**What the exercise asks**
Scan the entries below. Return every line that includes "computer".

*** Opening Material provided ***

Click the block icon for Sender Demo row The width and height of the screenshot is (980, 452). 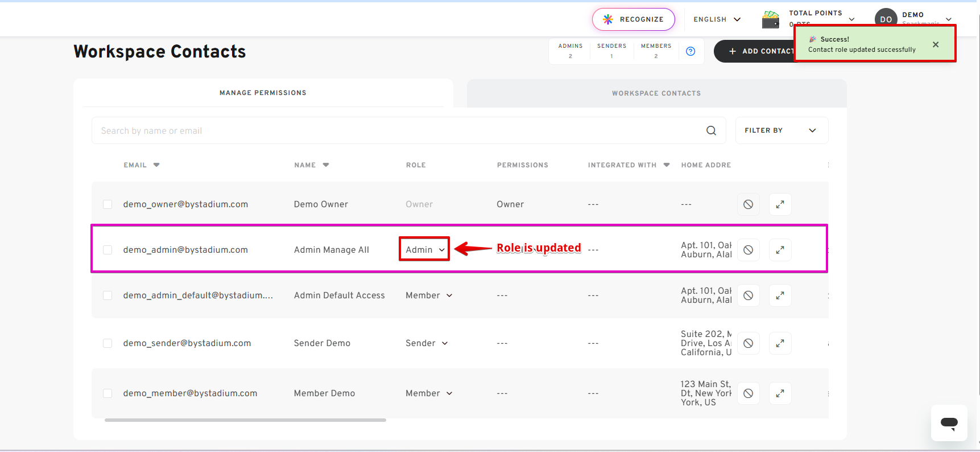748,343
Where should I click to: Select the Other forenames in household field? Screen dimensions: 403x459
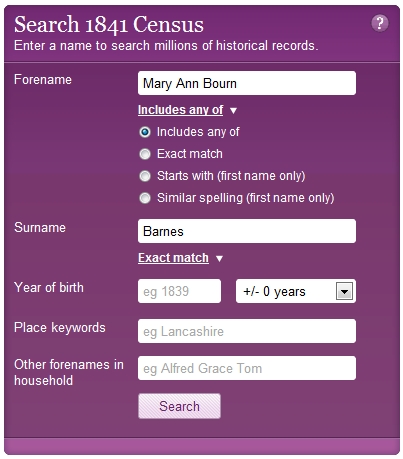(x=247, y=368)
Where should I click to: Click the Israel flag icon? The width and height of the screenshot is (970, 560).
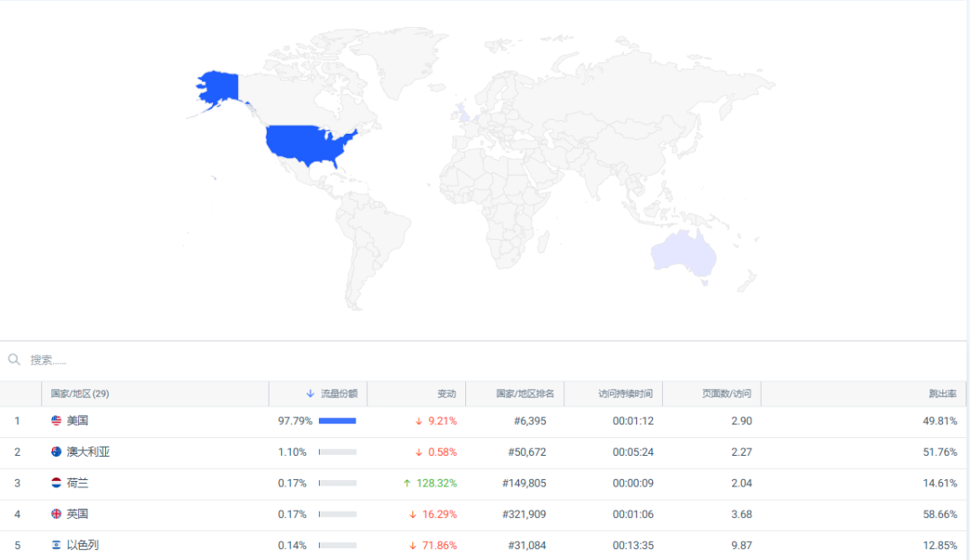click(57, 546)
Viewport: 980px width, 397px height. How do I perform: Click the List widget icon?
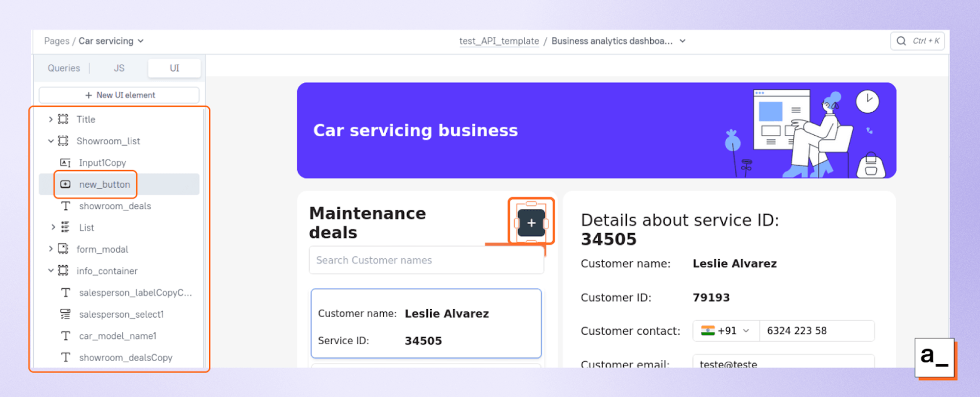pyautogui.click(x=65, y=227)
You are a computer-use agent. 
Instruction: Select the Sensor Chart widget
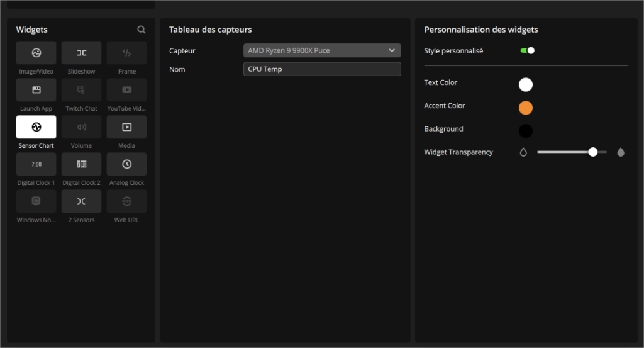(x=36, y=127)
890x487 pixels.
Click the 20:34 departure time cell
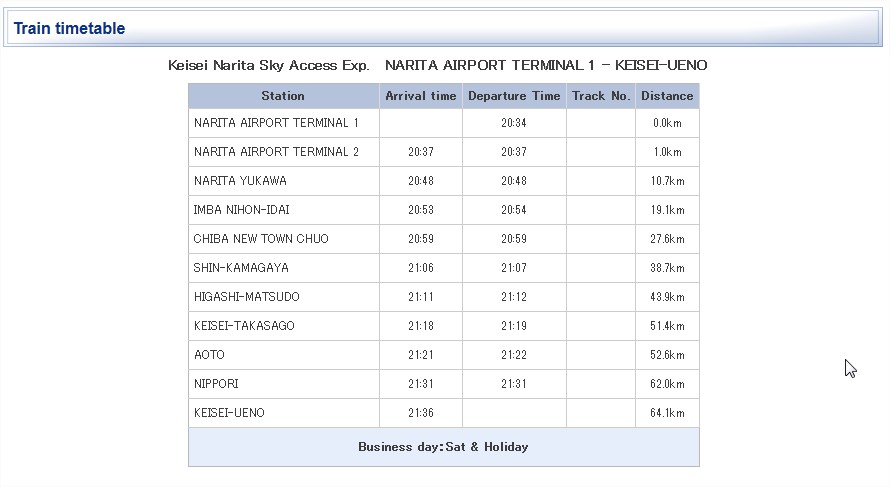(514, 123)
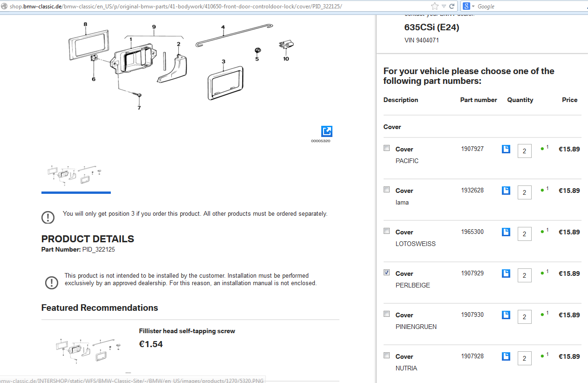The image size is (588, 383).
Task: Open the document icon for the NUTRIA cover
Action: 506,356

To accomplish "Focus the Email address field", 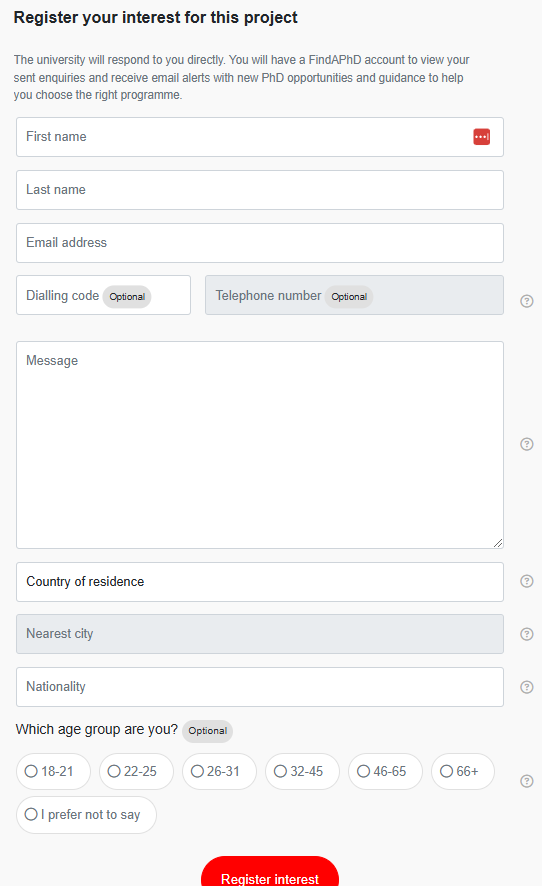I will tap(260, 243).
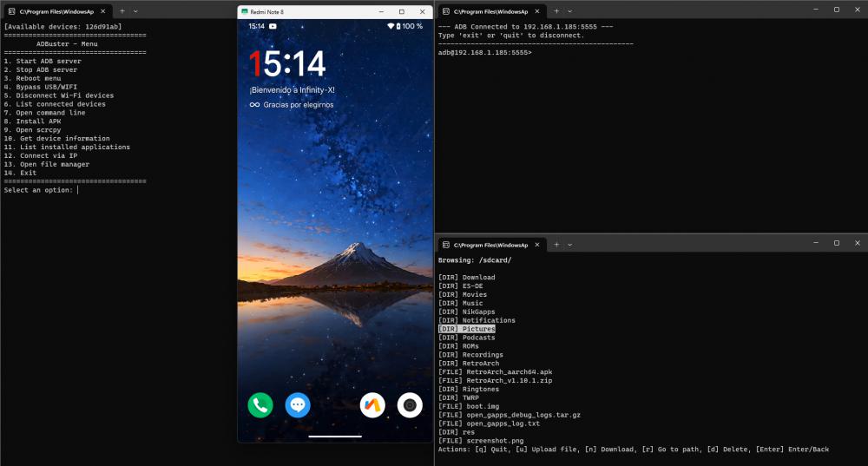868x466 pixels.
Task: Add new tab in file browser terminal
Action: (556, 244)

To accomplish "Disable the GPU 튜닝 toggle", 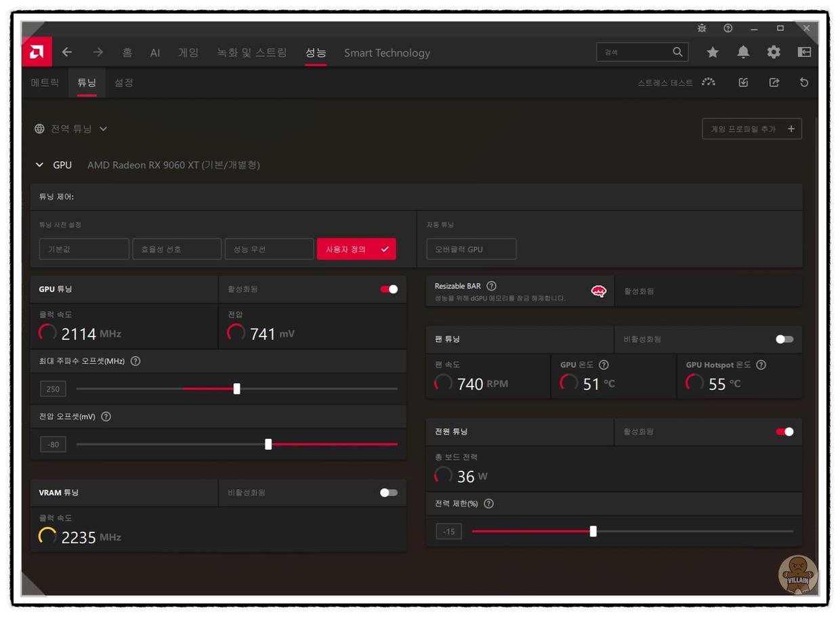I will (389, 289).
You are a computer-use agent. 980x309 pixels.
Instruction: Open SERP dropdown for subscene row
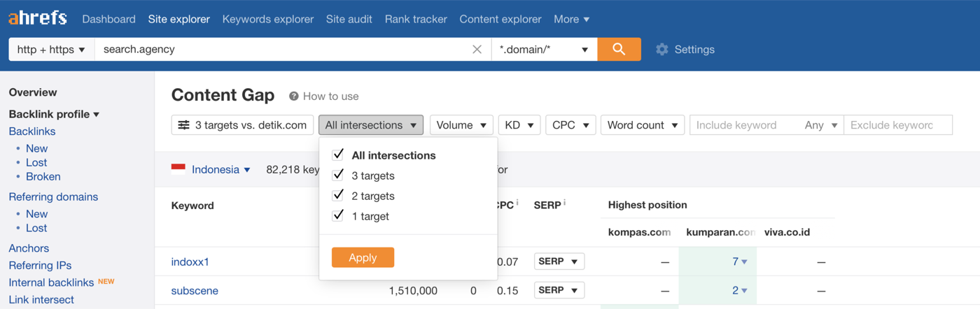tap(559, 290)
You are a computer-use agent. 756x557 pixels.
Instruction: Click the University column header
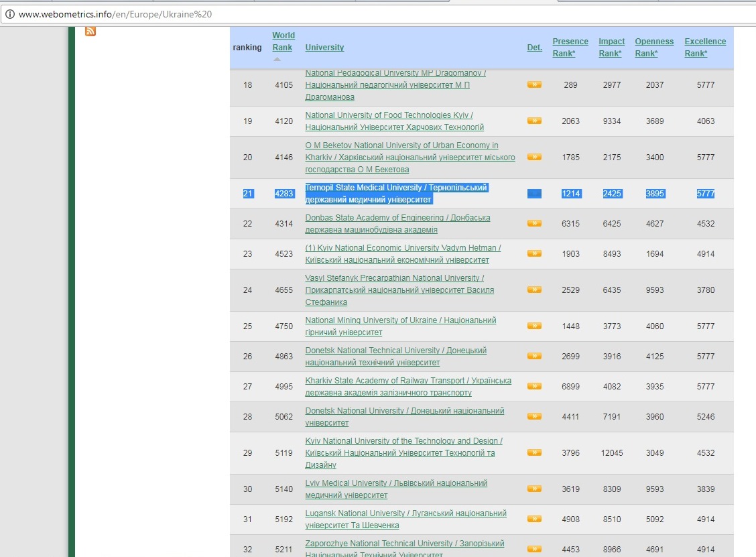[324, 48]
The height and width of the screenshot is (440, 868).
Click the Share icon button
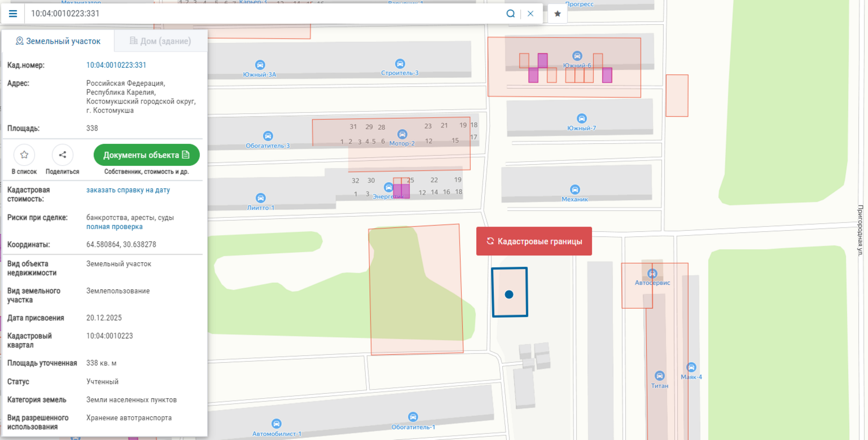click(62, 155)
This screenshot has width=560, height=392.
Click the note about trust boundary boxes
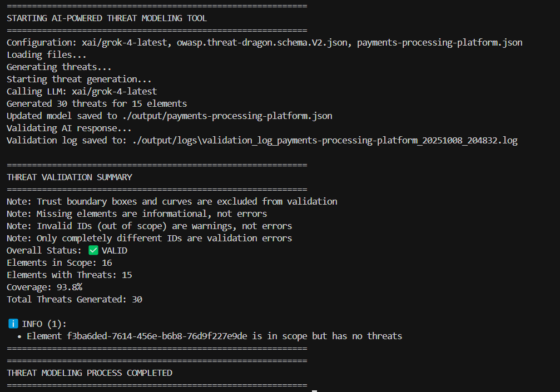[172, 201]
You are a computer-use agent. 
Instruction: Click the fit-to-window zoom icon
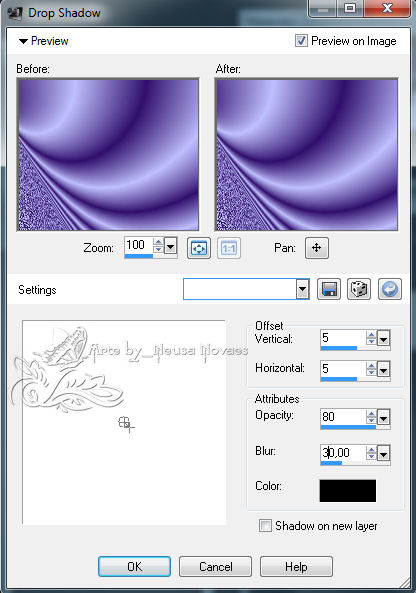coord(199,248)
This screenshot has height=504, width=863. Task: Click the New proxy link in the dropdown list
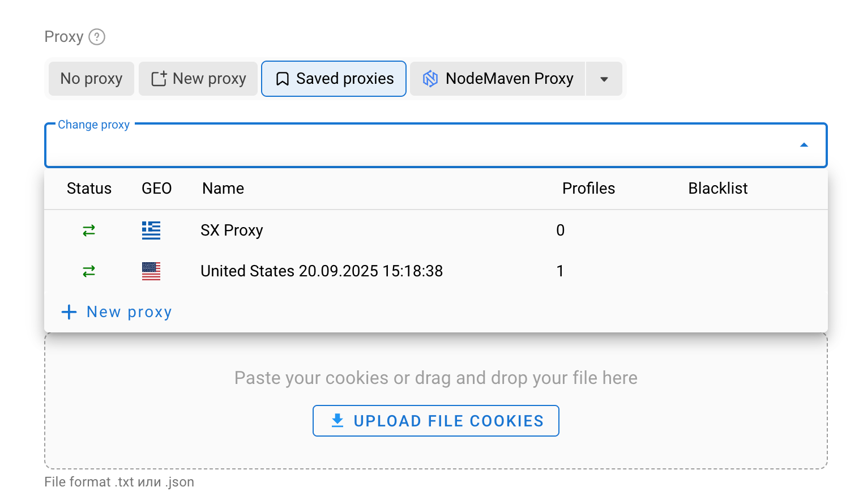129,312
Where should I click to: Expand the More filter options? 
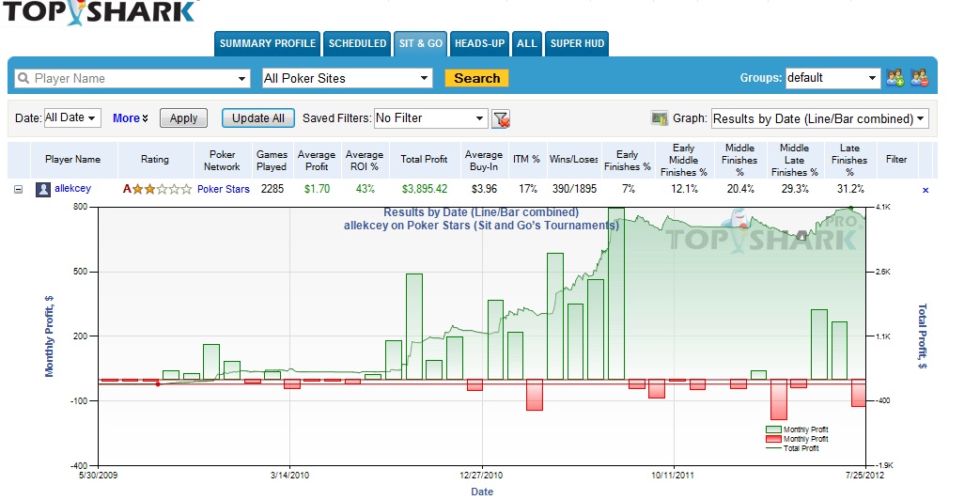(131, 118)
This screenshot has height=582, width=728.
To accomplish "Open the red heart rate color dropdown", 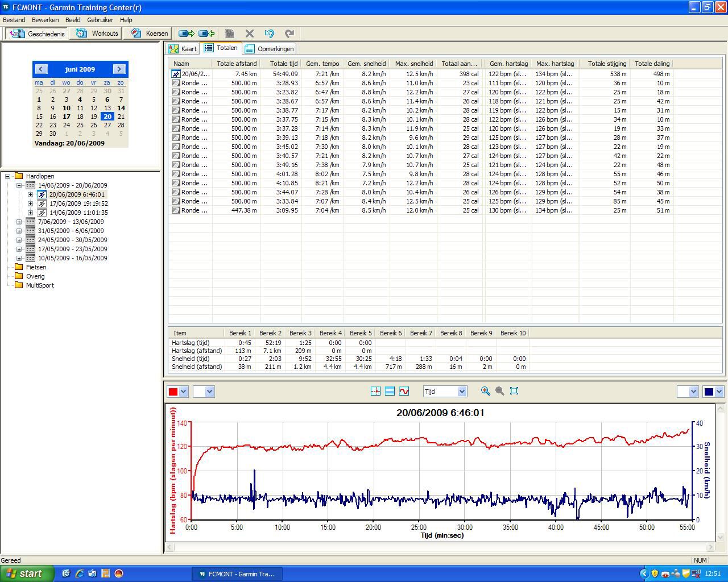I will pyautogui.click(x=183, y=391).

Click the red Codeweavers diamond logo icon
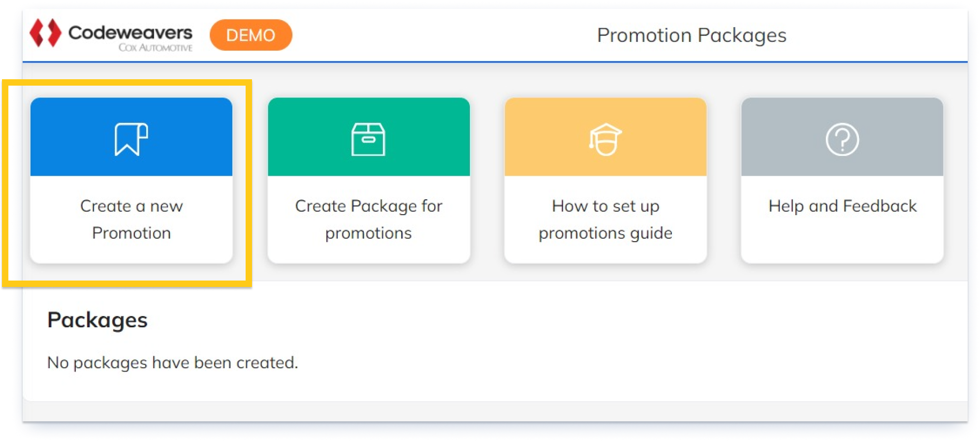pyautogui.click(x=45, y=33)
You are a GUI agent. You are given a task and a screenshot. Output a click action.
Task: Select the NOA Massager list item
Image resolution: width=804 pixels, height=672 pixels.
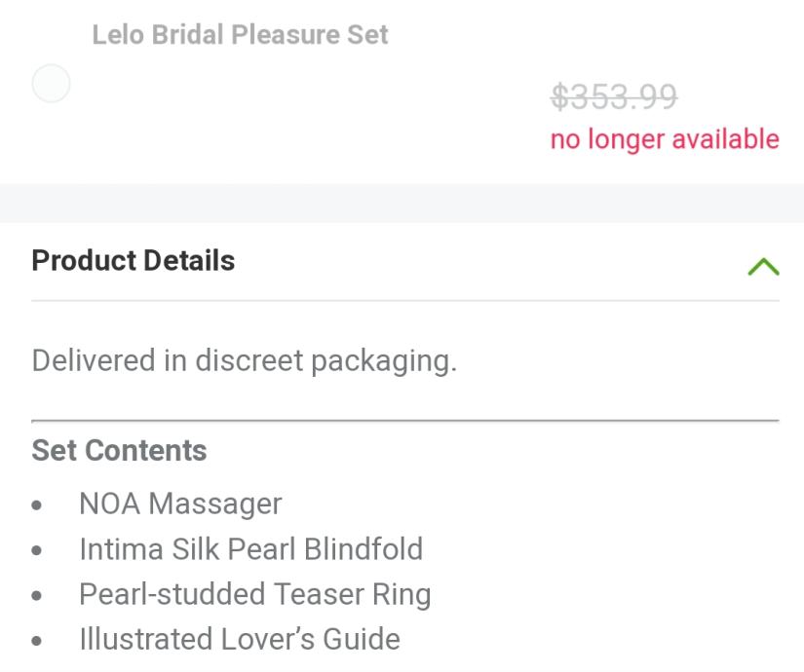pyautogui.click(x=180, y=504)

*** Closing Material provided ***

**Solved exercise**
You are a computer-use agent. 
You are a computer-use agent. 980x309 pixels.
You are a computer-use agent. 756x557 pixels.
You are a computer-use agent. 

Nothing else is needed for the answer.